Echo the entries below word for word, everything from the line containing "Given: Expand description via подробнее link" down to the line containing "The height and width of the screenshot is (236, 390).", and nothing else.

━━━━━ RECORDS TO USE

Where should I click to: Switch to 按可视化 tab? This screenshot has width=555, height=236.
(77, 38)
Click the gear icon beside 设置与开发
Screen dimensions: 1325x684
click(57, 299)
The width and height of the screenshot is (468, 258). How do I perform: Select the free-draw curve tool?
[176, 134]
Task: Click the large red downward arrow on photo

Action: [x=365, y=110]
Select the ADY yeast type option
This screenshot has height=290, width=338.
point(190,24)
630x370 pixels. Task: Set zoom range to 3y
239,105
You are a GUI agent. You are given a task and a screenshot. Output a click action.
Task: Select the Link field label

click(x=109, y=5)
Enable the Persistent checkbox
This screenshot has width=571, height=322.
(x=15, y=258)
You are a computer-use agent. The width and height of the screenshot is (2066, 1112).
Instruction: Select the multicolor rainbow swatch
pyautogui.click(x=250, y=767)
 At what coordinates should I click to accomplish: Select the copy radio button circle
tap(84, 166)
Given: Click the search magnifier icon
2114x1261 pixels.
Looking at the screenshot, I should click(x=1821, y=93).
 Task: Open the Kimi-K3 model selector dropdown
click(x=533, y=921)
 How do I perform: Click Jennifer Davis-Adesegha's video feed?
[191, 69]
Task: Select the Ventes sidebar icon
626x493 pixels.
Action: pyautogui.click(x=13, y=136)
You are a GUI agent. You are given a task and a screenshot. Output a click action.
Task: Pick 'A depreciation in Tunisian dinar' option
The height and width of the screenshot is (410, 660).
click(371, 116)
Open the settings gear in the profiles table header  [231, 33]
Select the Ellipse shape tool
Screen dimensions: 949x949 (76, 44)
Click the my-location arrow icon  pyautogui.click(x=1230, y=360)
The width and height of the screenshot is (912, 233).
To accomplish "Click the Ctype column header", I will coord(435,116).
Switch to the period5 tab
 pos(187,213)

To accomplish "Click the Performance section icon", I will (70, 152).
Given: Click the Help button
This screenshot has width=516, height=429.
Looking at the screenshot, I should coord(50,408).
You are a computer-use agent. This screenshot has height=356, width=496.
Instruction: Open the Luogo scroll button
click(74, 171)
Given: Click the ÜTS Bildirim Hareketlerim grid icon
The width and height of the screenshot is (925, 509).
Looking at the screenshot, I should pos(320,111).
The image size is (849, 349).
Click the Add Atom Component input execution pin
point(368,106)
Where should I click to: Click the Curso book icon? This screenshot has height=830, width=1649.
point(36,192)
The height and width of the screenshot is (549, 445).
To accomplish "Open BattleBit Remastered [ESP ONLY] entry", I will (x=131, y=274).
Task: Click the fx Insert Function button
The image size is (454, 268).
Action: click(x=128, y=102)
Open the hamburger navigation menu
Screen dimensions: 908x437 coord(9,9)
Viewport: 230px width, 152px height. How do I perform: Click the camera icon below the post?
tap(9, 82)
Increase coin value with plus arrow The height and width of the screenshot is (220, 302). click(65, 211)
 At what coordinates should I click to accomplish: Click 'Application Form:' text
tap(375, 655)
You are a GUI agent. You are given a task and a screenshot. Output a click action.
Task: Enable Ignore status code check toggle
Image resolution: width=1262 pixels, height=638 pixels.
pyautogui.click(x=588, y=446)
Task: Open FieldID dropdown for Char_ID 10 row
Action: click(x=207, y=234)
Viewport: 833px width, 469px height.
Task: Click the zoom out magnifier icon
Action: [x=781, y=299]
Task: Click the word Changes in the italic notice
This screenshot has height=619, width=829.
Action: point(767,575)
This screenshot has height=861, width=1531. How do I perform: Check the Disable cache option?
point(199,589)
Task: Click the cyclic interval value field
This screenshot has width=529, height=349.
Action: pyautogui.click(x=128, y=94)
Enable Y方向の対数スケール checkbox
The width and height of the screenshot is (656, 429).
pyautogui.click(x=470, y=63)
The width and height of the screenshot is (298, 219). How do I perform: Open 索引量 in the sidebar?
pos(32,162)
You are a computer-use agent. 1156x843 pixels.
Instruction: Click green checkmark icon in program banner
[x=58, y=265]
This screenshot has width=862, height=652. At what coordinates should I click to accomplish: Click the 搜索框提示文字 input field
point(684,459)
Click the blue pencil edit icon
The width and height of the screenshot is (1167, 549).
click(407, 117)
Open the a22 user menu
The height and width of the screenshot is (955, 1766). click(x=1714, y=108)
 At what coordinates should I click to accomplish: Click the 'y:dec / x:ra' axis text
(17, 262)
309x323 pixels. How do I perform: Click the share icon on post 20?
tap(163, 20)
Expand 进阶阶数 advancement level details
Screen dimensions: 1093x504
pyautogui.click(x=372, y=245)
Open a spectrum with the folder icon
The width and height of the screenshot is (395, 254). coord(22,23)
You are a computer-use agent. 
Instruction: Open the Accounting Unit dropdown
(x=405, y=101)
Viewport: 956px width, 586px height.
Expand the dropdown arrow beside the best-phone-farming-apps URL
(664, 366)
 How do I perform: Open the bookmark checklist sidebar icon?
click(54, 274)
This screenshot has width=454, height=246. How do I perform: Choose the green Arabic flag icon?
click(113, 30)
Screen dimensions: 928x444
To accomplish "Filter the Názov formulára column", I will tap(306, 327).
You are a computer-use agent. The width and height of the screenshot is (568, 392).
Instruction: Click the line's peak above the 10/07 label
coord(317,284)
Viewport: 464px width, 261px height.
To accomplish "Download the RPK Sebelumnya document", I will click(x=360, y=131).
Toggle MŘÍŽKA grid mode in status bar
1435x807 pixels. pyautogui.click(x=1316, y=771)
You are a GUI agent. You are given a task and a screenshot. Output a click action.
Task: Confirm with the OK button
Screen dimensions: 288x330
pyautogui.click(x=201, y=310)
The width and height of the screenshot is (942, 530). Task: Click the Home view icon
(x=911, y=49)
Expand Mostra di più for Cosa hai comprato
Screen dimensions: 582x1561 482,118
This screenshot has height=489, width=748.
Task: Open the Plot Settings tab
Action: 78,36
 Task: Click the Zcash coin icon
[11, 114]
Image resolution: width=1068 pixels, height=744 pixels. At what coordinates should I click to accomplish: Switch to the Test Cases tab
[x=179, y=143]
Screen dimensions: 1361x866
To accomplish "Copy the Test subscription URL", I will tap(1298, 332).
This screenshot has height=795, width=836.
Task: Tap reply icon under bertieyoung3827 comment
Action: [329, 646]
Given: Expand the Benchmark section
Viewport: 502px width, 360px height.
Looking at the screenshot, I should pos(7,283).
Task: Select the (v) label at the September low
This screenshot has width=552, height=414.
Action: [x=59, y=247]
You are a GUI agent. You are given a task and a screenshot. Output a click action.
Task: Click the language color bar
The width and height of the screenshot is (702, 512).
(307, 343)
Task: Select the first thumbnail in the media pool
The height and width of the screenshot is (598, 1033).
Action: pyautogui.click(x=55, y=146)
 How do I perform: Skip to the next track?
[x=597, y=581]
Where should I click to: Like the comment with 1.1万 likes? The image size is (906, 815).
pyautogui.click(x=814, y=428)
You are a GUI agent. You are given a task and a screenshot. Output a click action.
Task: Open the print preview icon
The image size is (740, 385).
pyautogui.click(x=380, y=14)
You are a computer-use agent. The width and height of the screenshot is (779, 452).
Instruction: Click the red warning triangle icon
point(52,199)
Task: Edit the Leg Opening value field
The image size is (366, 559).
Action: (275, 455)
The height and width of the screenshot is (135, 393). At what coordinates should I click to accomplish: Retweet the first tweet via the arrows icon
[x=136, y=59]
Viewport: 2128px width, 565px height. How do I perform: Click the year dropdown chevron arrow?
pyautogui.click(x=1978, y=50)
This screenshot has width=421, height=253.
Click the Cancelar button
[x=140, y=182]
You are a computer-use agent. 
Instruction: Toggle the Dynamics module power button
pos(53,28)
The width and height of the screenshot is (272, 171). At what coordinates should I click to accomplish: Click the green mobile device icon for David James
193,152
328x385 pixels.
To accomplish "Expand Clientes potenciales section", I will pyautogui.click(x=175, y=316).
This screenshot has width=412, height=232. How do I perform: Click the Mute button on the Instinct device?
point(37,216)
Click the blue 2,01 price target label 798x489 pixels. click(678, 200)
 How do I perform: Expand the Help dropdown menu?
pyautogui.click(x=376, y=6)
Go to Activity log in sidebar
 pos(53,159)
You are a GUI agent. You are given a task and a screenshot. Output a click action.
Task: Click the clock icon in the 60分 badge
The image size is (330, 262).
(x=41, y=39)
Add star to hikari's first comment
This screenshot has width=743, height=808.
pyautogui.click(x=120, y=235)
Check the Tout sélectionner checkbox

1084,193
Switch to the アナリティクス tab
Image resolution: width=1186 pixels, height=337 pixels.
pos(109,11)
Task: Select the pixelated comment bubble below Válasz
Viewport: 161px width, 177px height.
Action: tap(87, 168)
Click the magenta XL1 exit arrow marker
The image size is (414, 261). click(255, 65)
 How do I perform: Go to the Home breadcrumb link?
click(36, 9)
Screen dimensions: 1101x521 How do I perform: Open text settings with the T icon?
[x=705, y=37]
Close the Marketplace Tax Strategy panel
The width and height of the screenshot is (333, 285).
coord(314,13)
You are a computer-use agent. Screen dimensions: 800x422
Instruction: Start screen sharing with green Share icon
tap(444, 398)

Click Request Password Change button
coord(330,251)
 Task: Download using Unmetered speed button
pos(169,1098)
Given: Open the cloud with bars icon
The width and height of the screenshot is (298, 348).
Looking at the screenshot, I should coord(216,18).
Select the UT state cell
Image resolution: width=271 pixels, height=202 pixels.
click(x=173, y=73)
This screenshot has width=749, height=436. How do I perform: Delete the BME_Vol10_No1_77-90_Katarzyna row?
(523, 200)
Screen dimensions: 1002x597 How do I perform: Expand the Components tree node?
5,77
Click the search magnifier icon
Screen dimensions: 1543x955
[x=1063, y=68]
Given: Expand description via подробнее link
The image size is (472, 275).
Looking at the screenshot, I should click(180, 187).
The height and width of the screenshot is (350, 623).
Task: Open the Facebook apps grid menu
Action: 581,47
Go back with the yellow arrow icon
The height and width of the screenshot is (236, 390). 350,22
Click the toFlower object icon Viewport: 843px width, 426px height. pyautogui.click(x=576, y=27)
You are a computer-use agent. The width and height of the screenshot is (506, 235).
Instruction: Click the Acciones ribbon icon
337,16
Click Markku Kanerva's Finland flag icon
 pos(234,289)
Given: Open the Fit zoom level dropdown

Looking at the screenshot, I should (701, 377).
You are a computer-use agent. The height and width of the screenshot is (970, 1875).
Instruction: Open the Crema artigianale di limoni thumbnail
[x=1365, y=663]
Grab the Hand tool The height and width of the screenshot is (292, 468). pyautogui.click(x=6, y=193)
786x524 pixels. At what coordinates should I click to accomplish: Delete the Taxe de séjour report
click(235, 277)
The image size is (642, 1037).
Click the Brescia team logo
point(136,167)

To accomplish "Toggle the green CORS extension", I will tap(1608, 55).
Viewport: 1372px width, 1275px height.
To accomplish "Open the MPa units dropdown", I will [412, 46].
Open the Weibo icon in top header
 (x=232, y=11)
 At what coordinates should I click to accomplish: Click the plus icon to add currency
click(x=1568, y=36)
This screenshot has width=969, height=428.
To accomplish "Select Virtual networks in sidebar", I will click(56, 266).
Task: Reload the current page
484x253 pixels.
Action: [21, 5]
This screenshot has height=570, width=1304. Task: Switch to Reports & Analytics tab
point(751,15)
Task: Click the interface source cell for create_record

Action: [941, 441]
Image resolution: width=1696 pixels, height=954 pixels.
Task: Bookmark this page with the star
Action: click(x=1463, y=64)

━━━━━━━━━━

■ **WORKED ANSWER**:
Given: Expand description via подробнее link
The image size is (472, 275).
Looking at the screenshot, I should click(180, 187).
The height and width of the screenshot is (350, 623).
Task: Open the Facebook apps grid menu
Action: 581,47
Go back with the yellow arrow icon
The height and width of the screenshot is (236, 390). 350,22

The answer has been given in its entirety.